‘Unicorn Store’: o primeiro filme realizado por Brie Larson

Foi hoje anunciado que Unicorn Store, primeira obra realizada por Brie Larson, irá fazer parte da seleção do Festival Internacional de Cinema de Toronto (TIFF). O festival decorre entre os dias 7 e 17 de setembro deste ano.

Unicorn Store é uma comédia surreal protagonizada pela própria Larson. A atriz interpreta Kit, uma artista que é expulsa do seu curso de artes e se vê obrigada a regressar a casa dos pais e a aceitar um trabalho temporário. Aí, Kit começa a receber convites mágicos que a conduzem à Loja, um local onde poderá ter um unicórnio – o seu sonho de criança – desde que prove que o merece.

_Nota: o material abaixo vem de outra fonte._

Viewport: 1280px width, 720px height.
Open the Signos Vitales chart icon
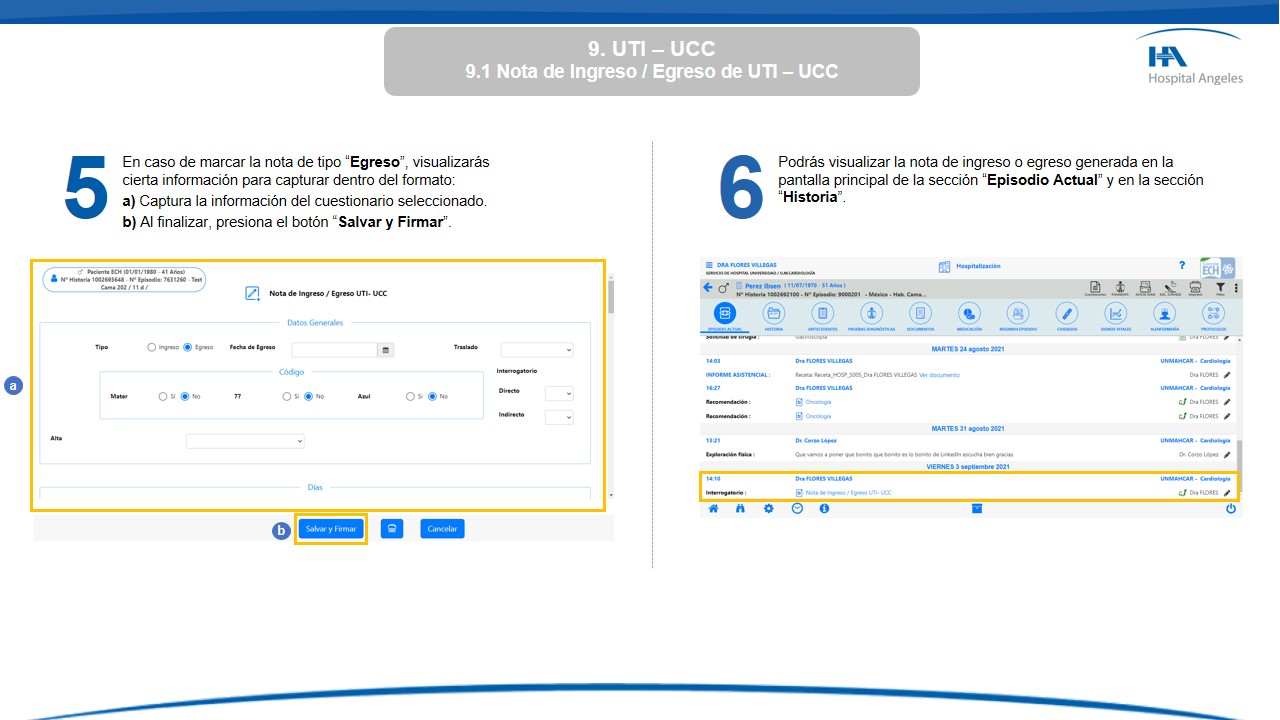[1115, 314]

O filme conta ainda com Joan Cusack e Bradley Whitford no elenco, assim como Samuel L. Jackson no papel de Lojista. Deverá chegar ao circuito comercial em 2018.

“Sonhar o impossível”

Em entrevista à Variety, Larson confessou que o filme é um retrato abstrato de si mesma: “de certa forma, sinto que nunca estive tão vulnerável como nesta comédia, excêntrica, divertida e ligeira, com uma metáfora por detrás – e até porque eu adoro uma boa metáfora – sobre sermos nós próprios; e às vezes isso é demasiado para as pessoas“.

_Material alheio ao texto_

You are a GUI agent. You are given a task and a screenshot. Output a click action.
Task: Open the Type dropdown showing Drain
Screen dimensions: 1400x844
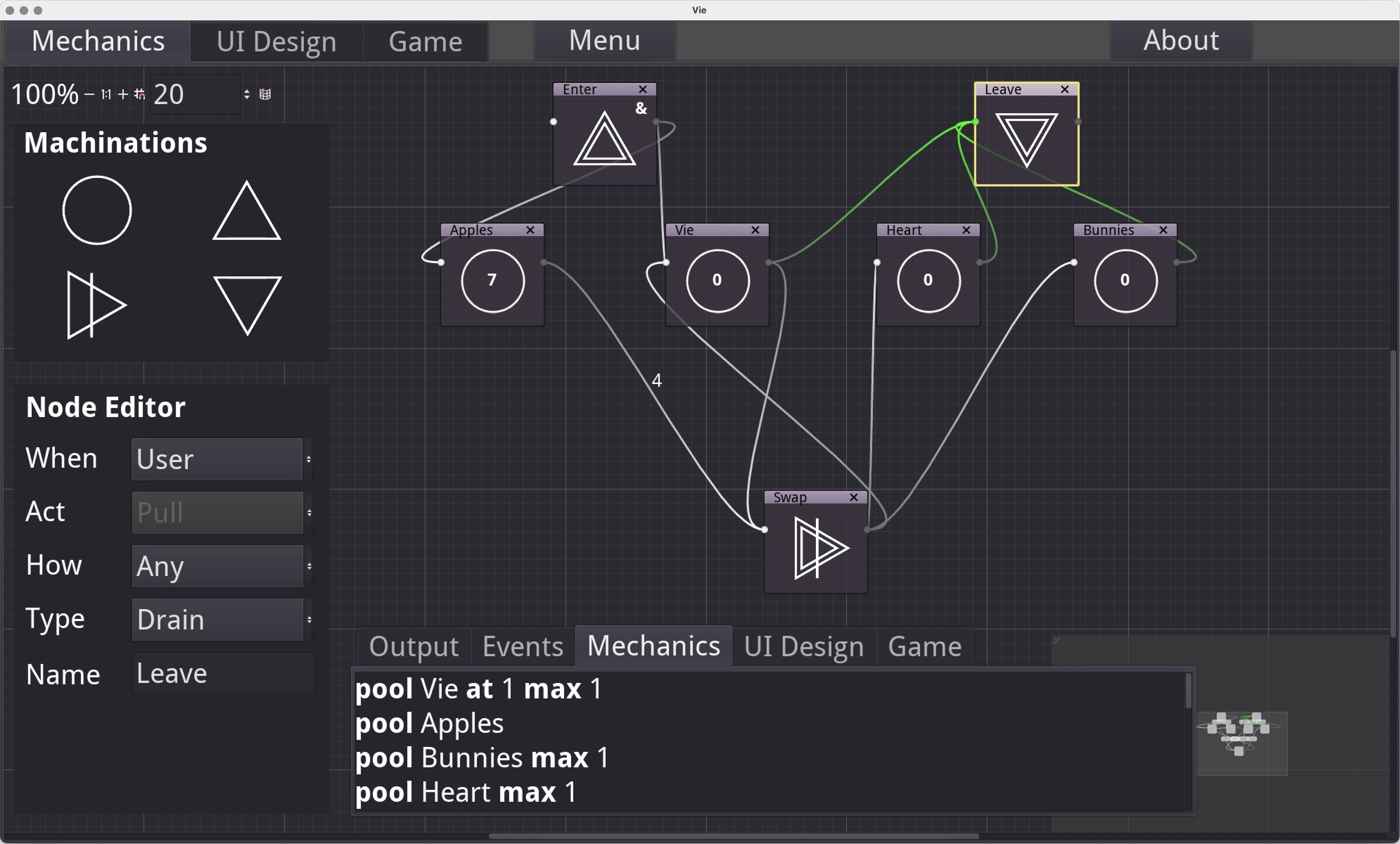point(222,620)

A atriz revelou ter feito uma audição para o papel principal há cerca de cinco anos, mas que acabou por não o conseguir. O filme nunca chegou a avançar, mas, “se não ia acontecer da forma tradicional, tinha de acontecer de forma não tradicional”. Na altura da estreia de Quarto (2015), foi-lhe perguntado se queria avançar como realizadora, um passo que estava ansiosa para dar com o guião de Unicorn Store.

brie larson

Aos 27 anos, Larson, que vê o cinema como “uma forma de ativismo“, entende que a idade a leva a querer estimular a criança que ainda há em si. Apelou-lhe a ideia de uma história que versa sobre a inspiração após ter participado em alguns filmes mais sérios. Unicorn Store foi feito “numa altura difícil para o mundo“, e a atriz espera “fazer jus à velha tradição de escapismo do cinema, de motivação para sonhar“.

O unicórnio do filme é  assim uma metáfora para “sonhar o impossível“. Simboliza todos os papéis que foram negados a Brie e da perseverança que esta manteve até chegar onde está hoje. Quanto ao Oscar de Melhor Atriz Principal de 2015, por Quarto, não o considera um fim na sua viagem, mas sim um início: “esse momento apontou-me para continuar como artista e embrenhar-me no que faço; para continuar a transformar-me durante a minha vida“.